In part this attitude stemmed from the elite composition of the membership. The founders of the New York Manumission Society, for example, included such distinguished names as Philip Schuyler, James Duane, and Chancellor Livingston, and its first president was John Jay, who was succeeded in that office by Alexander Hamilton. Such men of wealth or high station were highly sensitive to the sanctity of capital investments, however deplorable its form. Not through the purse strings would they strike.
As a national organization the earlier abolitionists were hesitant at first in supporting colonization. Before giving an official opinion, the American Convention for Promoting the Abolition of Slavery invited James Forten to appear at its meeting in December 1818. After receiving his views the convention issued a report opposing colonization on the grounds that Negroes were averse to it and that they were determined not to be transported to Africa unless by force. Again in 1821 the parent organization expressed official disapproval of colonization. But such action had little influence on the subsidiary societies, the Manumission Society of North Carolina having pledged its support to the American Colonization Society before the latter had celebrated its first anniversary.
After 1821 the American Convention quietly abandoned its opposition to colonization, breaking its silence in 1829 to come out in flat endorsement of the voluntary emigration of free Negroes and of Congressional assistance in effecting it. The school conducted by the New York Manumission Society, the African Free School, worked out an agreement with the colonization society in 1828 and 1829 to educate two young Negroes, Washington Davis and Cecil Ashman, for teaching in Liberia. When one of the students of the school, Isaac H. Moore, expressed an interest in Liberia, he was encouraged by principal Charles C. Andrews to write to the colonization society, and when John B. Russwurm was preparing to go to Liberia as a principal in the summer of 1829, Andrews offered to brief him on school administration.

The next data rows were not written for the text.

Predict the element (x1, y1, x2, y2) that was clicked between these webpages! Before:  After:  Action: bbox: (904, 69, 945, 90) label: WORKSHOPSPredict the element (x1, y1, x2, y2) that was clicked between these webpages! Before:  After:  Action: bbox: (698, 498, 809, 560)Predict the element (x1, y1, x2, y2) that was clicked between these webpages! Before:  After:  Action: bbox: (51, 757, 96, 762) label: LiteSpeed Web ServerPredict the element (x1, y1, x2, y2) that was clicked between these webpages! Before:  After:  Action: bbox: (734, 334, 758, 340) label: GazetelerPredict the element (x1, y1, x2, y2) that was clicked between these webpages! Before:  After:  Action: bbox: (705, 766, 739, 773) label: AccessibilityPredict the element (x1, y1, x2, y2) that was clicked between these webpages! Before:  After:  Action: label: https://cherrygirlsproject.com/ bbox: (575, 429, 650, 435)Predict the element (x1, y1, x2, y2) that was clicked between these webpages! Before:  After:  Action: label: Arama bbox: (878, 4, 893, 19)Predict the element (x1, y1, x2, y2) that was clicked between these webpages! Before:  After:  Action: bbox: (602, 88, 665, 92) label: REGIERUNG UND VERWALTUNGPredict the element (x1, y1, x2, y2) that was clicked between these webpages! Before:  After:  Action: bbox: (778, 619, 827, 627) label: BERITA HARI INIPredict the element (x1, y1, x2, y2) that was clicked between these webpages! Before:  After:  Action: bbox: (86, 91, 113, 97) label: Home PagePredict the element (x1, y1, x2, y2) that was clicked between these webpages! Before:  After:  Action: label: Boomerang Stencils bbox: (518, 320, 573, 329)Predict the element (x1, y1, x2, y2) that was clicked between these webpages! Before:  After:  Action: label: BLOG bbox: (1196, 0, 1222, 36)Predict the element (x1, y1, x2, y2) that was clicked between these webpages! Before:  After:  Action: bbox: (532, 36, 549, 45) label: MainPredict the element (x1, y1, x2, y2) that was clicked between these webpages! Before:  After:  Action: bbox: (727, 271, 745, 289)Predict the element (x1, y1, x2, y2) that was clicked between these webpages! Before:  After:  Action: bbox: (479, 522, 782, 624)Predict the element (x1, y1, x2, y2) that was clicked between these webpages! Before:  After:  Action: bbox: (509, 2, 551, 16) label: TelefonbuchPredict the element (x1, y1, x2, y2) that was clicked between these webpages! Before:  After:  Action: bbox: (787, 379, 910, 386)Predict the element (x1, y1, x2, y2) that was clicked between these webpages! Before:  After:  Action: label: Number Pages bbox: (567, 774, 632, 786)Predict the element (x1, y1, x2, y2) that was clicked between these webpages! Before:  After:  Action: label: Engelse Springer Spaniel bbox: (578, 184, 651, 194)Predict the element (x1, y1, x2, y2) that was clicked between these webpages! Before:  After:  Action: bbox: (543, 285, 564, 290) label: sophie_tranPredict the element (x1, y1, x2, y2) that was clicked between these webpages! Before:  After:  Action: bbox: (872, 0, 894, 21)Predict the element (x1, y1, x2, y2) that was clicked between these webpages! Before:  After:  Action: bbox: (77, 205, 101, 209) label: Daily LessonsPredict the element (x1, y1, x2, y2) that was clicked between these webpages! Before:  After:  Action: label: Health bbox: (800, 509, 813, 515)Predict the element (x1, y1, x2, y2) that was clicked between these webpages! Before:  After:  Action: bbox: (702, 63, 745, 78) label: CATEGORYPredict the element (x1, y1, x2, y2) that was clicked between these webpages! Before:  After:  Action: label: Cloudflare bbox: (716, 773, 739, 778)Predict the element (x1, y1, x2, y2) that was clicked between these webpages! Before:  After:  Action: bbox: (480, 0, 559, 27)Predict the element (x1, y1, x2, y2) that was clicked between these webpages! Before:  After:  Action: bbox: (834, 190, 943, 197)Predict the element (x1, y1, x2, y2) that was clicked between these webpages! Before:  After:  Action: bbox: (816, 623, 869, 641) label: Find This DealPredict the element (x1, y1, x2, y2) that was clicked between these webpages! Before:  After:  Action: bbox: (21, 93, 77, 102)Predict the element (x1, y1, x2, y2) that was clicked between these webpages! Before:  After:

The early abolitionist movement was by no means barren of accomplishment. It had rescued hundreds of Negroes illegally held in bondage, the Delaware Society alone having liberated twelve in the span of a year. True, the organizations did not admit Negroes to membership; the constitution of a Southern auxiliary was likely to be restricted to free, white males, and the Pennsylvania Society for Promoting the Abolition of Slavery admitted only one Negro from 1775 to 1859, the light-skinned Robert Purvis.